# how to...



## erdocsg (Feb 23, 2010)

my biggest hinderance is going to be electricity in my fall out shelter, how do you get it , if its in your basement, a generator is inpractical and i think i would need alot of energy for a air purifier and battery regarger, various other things. a solar panel outside might be able to wired in, but if there is fall out, the solar panels would get coverd up.. 
what is the best way to get electricity in a basement fall out shelter when the grid goes out?


----------



## bunkerbob (Sep 29, 2009)

Working on it for about 4 months, I have excavated a 10 x 10 room, 6ft hight so far, under a workshop slab. I will connect it with the house eventually. I have pre-purchased the filter system parts, co2 scubber material, pelletized charcoal, o2 tank, hand cranked centrifical blower, inline 110v ac fan, 4" steel gate valves( to seal shelter when necessary).
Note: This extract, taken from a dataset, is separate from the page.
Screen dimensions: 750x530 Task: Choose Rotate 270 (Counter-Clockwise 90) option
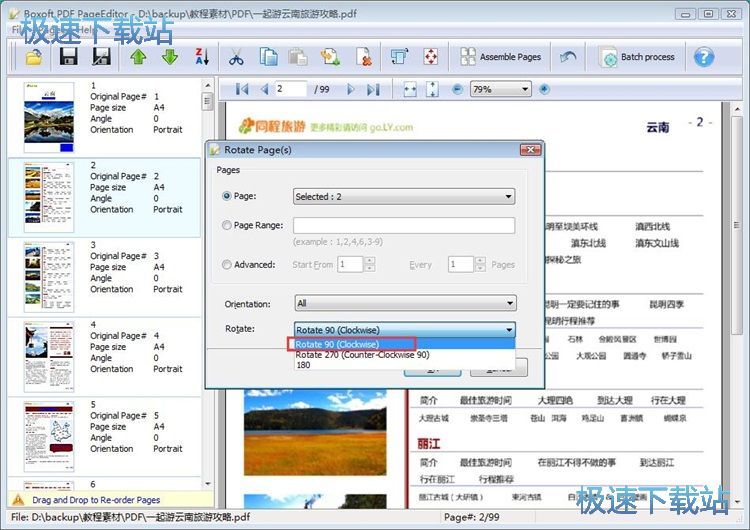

It will have a hand pumped flush up toilet, water from 2- 5000gal tanks, filled from a well. I live off-grid with a 3.5KW wind -solar hybrid elect system, with t-105 batteries. The shelter will get the dc power from the existing system, charging a banks of batteries, then to a 4000 watt Trace sw4024 inverter. I have a bunker door to be concreted in when ready. I have an extensive food storage larder on hand to be transfered down when finished.
I built a Nu-Dura block house about 3 years ago, 1ft thick walls almost make it an above ground shelter already. It has a bio-filter system that can filter down to .5 microns and has a ultraviolet pre cleaner, all self designed and tested.


----------